Florence stared at me with a fire blazing behind her eyes.
“Once he makes up his mind, it cannot be swayed. So, for the sake of us all, I hope to God, or whatever supernatural force may be listening right now, that you are who and what I think you are because if you’re not, Wesley Cameron will move heaven and earth to ensure his little brother is safe, even if Koen doesn’t want the special treatment.”
And regardless of who or what stands in his way . I don’t add, but she can see it lingering, unsaid.
“I understand and I thank you for your honesty.”
“Excellent,” I said, holding my hand out to her.

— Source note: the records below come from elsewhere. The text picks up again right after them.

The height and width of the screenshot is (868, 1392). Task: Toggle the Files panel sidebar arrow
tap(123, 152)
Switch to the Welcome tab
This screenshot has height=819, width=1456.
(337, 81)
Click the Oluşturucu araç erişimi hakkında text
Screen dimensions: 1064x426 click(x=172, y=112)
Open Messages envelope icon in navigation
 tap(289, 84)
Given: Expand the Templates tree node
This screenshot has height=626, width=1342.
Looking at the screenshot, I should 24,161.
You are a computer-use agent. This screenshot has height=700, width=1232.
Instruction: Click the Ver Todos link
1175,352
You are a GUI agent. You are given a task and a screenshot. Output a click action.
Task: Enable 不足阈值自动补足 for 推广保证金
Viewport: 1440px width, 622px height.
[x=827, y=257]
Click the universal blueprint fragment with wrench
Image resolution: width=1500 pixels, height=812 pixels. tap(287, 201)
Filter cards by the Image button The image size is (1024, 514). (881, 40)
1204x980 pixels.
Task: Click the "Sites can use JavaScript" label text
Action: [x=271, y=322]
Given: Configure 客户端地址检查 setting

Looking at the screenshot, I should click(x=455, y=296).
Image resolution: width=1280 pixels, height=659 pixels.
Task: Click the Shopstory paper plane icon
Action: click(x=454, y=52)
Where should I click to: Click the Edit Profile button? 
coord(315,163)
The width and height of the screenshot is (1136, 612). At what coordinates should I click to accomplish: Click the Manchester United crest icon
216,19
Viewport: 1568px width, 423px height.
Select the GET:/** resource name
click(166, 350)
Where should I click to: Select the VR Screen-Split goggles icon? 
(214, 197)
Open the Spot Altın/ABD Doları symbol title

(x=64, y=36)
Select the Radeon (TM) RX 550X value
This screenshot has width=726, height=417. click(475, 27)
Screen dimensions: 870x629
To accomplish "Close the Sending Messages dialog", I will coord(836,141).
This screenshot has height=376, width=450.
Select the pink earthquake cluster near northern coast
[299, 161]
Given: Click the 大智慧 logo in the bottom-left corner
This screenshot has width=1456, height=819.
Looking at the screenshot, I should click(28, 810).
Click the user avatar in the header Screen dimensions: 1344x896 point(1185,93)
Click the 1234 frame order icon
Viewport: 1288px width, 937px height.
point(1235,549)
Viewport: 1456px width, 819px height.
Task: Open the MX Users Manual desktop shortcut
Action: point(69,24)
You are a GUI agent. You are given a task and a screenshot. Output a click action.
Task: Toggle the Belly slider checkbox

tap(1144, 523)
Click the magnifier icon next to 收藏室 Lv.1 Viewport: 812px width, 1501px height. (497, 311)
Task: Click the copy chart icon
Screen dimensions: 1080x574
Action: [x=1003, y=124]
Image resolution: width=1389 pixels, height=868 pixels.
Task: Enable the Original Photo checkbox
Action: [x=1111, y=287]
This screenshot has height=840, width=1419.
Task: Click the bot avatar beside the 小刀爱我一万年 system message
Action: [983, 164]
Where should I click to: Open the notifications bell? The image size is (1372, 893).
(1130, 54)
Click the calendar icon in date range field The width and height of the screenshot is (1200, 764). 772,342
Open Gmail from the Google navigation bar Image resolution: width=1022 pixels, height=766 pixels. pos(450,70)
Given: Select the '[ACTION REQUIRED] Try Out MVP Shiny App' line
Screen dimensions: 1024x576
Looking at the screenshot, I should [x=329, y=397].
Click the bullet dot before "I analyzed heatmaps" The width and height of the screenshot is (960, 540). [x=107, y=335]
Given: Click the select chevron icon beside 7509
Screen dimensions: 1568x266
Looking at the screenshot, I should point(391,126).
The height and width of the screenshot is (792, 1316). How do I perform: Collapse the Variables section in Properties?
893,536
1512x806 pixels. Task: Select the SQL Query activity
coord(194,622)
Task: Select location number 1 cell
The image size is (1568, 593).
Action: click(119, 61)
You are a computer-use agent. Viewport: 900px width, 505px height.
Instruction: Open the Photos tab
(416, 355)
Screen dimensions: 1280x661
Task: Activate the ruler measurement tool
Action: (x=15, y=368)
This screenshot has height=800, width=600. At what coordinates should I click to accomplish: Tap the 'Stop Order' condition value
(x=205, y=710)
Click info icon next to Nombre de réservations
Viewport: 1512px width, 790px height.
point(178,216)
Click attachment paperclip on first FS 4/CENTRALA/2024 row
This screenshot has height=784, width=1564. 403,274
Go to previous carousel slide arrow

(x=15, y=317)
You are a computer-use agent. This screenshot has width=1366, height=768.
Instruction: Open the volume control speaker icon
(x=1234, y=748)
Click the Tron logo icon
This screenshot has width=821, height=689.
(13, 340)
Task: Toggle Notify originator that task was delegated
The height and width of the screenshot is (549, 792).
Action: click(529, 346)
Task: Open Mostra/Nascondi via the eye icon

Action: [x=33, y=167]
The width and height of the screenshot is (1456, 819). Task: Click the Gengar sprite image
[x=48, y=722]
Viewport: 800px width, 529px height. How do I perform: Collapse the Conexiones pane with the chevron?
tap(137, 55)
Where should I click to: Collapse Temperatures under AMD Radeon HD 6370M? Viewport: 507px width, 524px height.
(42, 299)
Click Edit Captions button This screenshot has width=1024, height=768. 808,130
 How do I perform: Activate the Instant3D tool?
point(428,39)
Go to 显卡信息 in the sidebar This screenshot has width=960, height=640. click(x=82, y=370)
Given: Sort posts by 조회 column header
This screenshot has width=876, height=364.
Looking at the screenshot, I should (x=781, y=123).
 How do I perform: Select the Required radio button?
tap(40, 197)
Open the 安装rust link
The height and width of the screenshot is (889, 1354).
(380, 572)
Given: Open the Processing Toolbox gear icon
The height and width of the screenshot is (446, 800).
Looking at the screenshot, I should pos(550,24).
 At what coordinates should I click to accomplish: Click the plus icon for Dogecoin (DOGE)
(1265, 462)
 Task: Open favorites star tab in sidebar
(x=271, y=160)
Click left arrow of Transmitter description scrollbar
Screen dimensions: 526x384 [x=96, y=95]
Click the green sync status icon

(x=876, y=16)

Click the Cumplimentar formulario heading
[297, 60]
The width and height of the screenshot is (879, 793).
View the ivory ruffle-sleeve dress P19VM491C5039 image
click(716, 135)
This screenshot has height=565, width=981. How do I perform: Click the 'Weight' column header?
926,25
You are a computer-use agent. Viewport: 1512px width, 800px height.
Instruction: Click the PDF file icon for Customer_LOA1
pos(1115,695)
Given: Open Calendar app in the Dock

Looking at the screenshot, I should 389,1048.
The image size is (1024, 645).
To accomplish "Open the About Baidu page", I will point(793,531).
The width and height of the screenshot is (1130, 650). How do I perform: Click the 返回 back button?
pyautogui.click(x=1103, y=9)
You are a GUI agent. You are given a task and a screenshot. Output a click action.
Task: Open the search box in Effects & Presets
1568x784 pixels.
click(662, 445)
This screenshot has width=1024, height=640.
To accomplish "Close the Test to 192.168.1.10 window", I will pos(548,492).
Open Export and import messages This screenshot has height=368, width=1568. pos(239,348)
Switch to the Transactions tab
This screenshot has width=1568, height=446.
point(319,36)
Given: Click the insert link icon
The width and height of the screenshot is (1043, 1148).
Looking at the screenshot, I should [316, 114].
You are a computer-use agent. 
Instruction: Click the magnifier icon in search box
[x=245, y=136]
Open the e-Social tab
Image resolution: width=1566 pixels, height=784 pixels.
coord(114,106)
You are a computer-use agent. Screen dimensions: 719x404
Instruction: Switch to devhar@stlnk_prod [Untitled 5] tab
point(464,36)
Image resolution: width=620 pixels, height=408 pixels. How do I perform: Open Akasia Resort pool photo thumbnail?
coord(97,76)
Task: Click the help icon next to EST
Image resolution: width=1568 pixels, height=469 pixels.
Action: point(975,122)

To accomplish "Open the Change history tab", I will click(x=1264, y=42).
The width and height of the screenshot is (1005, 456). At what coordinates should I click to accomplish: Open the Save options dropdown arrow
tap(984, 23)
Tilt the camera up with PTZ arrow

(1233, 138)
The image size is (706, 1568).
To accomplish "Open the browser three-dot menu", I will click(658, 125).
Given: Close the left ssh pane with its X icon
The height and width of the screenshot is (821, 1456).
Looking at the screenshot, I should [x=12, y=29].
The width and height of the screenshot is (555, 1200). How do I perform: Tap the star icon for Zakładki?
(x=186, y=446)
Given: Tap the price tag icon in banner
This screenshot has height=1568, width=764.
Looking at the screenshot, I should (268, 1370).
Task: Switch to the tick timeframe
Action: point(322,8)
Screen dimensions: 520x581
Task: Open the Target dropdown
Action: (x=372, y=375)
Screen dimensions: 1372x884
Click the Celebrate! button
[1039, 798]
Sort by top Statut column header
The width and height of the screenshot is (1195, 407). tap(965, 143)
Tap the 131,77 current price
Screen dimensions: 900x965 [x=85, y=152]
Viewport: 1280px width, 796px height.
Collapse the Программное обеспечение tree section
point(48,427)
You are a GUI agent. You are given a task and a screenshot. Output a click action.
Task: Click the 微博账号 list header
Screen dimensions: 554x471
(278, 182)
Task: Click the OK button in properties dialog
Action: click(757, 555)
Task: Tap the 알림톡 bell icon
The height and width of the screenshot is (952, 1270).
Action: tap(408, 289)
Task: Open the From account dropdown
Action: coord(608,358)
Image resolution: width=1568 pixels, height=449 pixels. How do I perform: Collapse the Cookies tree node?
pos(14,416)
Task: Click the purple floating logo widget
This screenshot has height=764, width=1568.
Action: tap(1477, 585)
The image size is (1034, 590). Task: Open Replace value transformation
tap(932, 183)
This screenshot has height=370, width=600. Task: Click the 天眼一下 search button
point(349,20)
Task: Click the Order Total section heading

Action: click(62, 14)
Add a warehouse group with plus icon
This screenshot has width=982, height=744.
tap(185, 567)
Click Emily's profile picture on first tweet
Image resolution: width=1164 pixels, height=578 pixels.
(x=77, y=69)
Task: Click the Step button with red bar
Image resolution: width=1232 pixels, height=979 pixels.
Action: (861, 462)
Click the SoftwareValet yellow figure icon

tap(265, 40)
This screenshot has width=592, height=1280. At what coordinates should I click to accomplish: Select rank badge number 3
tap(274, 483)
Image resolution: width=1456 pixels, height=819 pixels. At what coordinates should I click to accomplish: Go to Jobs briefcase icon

We were both still sitting in the uncomfortable reality that no matter what, it might end in bloodshed. “Now, let me read some of those to you.”
“You want to read them to me?” Her brows furrowed in that adorable way again, but that time I didn’t stop myself from reaching out and brushing my thumb between them. She pulled back gently, staring at my hand with a blush on her cheeks that made my mouth dry.
With that the suffocating reality eased off my chest.
I wanted to do more than read to her.
I wanted to roll her over in the grass and kiss her until she forgot her own name.
I wanted to show her the commitment that coursed through me to find a solution. An instinct that burned bright below the surface to never stop digging until I found a way to free her from this prison. A raw, feral urge to find a way to see that smile without conditions or the looming threat of what could happen.
But for now I would settle for reading to her if it made her happy.
“If you’ll let me.” I smiled at her and she handed me one of them, allowing me to flip to a page that had been dog-eared. “I didn’t take you for a book destroyer, Florence.” I scowled and pressed out the corner.
She laughed wildly and with conviction into the summer air at my huffing. “I didn’t know you were the authority,” she quipped back.
“Stop the research.” I shook my head in feigned disgust. “This right here is why you might be a monster,” I said, shaking the antique book in the air at her.
“Just read to me,” she giggled, eyes rolling as she pressed her fingers against the leather and pushed it back toward me, that teasing smirk returning to her lips.
It was getting progressively more challenging to see Wes’ argument when she smiled at me like that.
All my logic flew out of my mind, leaving only thoughts of Florence.